Each Friday over the next few weeks, I’ll be sharing a series of meditations on the 23rd Psalm by my friend, Myles Werntz, Director of Baptist Studies at Abilene Christian University. Once the series is finished, I’ll share my reflections on his reading of the Psalm and the moral vision it casts.
Here’s Myles’ introductory note:
The 23rd Psalm has a purchase on the Christian imagination like few other places within Scripture. Need a quick devotional topic? 23rd Psalm. Want to recite Scripture while walking around? Chances are good the 23rd rises to the surface. When you need a Psalm to use in a TV funeral, the 23rd has your back.
But what if the Psalm, in its deceptively simple frame, offers us a moral vision, a vision for the contours of a creature’s life before God?
Taking the 23rd Psalm as a departure for the Christian moral life opens an important observation: there’s no inherent moral instruction in the Psalm. There are no commands or laws, nothing like the Proverbs or Law or Sermon on the Mount, nothing that would straightforwardly commend itself as moral instruction. The Psalm is an affirmation, a praise, and in that sense, it’s perhaps the most important place to begin, because it begins not with an argument for the moral life, but an exploration of the moral life. It presumes that we’re already in it, and that God is the framework for that "being in it”.
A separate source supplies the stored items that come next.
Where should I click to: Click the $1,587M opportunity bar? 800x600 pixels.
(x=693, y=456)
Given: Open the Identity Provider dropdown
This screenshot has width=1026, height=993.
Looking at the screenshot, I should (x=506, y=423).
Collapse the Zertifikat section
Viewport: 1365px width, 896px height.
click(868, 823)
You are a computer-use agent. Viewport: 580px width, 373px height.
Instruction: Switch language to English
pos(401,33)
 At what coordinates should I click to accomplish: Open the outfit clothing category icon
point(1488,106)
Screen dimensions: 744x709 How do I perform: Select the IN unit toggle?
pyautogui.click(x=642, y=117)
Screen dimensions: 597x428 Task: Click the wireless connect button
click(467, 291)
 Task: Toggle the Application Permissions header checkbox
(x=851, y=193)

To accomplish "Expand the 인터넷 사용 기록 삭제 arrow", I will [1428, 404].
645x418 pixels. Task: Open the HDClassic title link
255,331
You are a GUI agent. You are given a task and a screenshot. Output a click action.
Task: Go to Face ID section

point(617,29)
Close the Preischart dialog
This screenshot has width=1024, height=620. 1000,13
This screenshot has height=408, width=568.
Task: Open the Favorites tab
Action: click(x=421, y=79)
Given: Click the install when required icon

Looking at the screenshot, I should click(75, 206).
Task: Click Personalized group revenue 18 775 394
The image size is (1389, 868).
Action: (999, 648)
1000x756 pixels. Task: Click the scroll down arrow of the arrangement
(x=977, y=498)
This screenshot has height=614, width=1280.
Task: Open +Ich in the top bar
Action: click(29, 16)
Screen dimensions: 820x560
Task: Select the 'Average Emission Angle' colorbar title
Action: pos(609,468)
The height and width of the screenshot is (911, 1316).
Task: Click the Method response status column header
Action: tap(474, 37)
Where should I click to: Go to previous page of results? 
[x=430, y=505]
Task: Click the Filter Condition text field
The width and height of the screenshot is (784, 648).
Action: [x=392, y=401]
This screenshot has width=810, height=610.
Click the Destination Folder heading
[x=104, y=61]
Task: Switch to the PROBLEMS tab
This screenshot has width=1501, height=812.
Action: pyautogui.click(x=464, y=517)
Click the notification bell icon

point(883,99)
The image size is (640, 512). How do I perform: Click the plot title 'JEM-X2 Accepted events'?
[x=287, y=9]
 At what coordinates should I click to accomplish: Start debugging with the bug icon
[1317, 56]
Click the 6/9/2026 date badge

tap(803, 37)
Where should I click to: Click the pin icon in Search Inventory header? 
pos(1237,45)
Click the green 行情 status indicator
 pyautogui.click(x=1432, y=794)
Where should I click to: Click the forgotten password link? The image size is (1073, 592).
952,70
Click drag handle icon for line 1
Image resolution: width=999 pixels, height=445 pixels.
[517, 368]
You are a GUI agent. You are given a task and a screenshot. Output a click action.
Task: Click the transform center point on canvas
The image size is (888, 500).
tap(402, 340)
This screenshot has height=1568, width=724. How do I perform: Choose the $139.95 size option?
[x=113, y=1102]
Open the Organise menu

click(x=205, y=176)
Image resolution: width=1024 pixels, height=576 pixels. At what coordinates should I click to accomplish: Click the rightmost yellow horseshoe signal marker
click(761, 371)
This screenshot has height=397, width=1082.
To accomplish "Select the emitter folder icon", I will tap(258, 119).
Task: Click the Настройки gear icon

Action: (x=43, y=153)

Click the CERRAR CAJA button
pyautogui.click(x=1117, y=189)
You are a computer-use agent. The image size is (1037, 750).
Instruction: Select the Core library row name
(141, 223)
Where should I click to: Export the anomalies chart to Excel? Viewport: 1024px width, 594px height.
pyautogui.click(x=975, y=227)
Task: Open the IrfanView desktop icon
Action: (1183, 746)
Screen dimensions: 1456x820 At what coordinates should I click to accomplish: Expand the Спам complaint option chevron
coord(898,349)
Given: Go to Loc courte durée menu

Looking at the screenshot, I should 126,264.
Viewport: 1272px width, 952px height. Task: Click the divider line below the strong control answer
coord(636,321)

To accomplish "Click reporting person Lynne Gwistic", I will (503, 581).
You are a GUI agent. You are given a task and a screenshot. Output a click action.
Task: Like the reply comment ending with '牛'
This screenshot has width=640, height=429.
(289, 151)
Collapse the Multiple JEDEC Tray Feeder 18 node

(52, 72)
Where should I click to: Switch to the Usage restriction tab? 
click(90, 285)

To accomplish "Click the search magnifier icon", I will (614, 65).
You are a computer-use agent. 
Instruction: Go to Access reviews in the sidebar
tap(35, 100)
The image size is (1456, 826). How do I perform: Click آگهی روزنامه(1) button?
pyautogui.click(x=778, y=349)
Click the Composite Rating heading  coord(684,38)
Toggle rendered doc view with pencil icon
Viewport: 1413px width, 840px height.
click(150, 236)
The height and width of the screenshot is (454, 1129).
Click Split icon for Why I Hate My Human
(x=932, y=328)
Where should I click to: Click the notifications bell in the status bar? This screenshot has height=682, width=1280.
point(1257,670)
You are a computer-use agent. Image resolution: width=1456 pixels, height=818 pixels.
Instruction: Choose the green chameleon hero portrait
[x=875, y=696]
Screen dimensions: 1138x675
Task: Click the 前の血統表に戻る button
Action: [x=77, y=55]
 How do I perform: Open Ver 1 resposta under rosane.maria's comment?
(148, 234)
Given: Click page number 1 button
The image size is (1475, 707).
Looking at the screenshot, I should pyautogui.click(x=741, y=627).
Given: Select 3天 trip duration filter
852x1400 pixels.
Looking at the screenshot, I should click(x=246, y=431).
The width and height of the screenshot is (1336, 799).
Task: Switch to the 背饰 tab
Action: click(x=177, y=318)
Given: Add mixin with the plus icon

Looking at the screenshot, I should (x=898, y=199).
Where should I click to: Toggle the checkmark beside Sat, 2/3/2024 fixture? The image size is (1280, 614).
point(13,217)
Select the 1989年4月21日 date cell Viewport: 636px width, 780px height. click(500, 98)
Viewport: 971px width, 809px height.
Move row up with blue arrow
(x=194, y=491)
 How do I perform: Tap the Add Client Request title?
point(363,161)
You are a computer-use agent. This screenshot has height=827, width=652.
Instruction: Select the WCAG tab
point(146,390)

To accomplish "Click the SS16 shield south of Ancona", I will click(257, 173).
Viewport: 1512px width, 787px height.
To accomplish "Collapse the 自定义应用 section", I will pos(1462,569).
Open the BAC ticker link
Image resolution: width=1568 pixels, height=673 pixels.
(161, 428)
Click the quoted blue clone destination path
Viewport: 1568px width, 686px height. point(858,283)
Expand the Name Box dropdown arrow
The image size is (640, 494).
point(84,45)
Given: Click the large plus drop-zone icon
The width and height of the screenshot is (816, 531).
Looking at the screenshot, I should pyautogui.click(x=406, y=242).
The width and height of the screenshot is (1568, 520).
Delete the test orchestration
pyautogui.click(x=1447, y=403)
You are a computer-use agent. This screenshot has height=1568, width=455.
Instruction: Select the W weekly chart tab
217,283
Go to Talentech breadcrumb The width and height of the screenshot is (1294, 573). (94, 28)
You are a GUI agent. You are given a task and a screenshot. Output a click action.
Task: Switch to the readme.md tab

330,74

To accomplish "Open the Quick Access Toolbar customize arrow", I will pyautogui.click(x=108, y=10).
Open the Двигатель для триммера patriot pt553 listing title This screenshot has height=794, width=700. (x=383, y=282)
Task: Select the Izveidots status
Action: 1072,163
Once upon a time, I taught a course entitled “Foundations for Biblical Ethics”, which attempted to help students think canonically about their ethics of Scripture, using the Decalogue and the Sermon on the Mount as the point of departure. Through the class, students read how ancient Christians—and indeed, Scripture itself—views these not as contrary texts, but as a singular word of the LORD. But in using these two lodestones, I ran the risk of doing the thing I laid out above: emphasizing the notion that the moral life of Scripture is found only in commands, teachings, or prohibitions.
Oliver O’Donovan describes the Christian moral life as a call and response, a seeking and finding. When we seek, we begin with the assumption that there is something to be found, and that there is one who has helped begin our seeking out. As such, Scripture does not simply shape our moral life when we are commanded, but when we observe the histories, when we ask questions about the stories, when we pray and when we are seeking to become wise. Making this move opens up the canon of Scripture for the moral life in a way which then becomes expansive, because the presumption is that we are already in the moral life: the moral life of the hearer of the Law, of the prophets, of the histories is presumed. It’s not as if we first learn the data of Scripture, and then become moral beings; we hear the Scriptures as morally malformed beings already, which affects what and how we hear, and what and how we do.
Read in this way, the Scriptures become wild with respect to what we might find, and where: it becomes expected—even anticipated—that we will be guided by not only the prophets, but histories, psalms, oracles, and apocalpyses. The question of how to draw these things together into a coherent vision is a different one, but that we are instructed in unexpected places is, I take, a basic presumption that Scripture makes. If the corners of Micah and Isaiah can affirm the nature of the Messiah, then Obadiah and Jude can help us to see the frame of the moral life.
And so, Psalm 23 seems like a pretty good place to start casting a vision of the moral life. The basic thesis of this series is that the Psalm, when approached asking about its moral vision, yields it willingly, and that the Psalm, already embedded within our popular imagination as it is, has been wanting to do this for some time.
I’m grateful to Chris for hosting this experiment. The aim is to tease this out over eight installments, give or take, as the Psalm leads us through the world, shaping our fears, desires, and virtue, in generous anticipation of the life to come.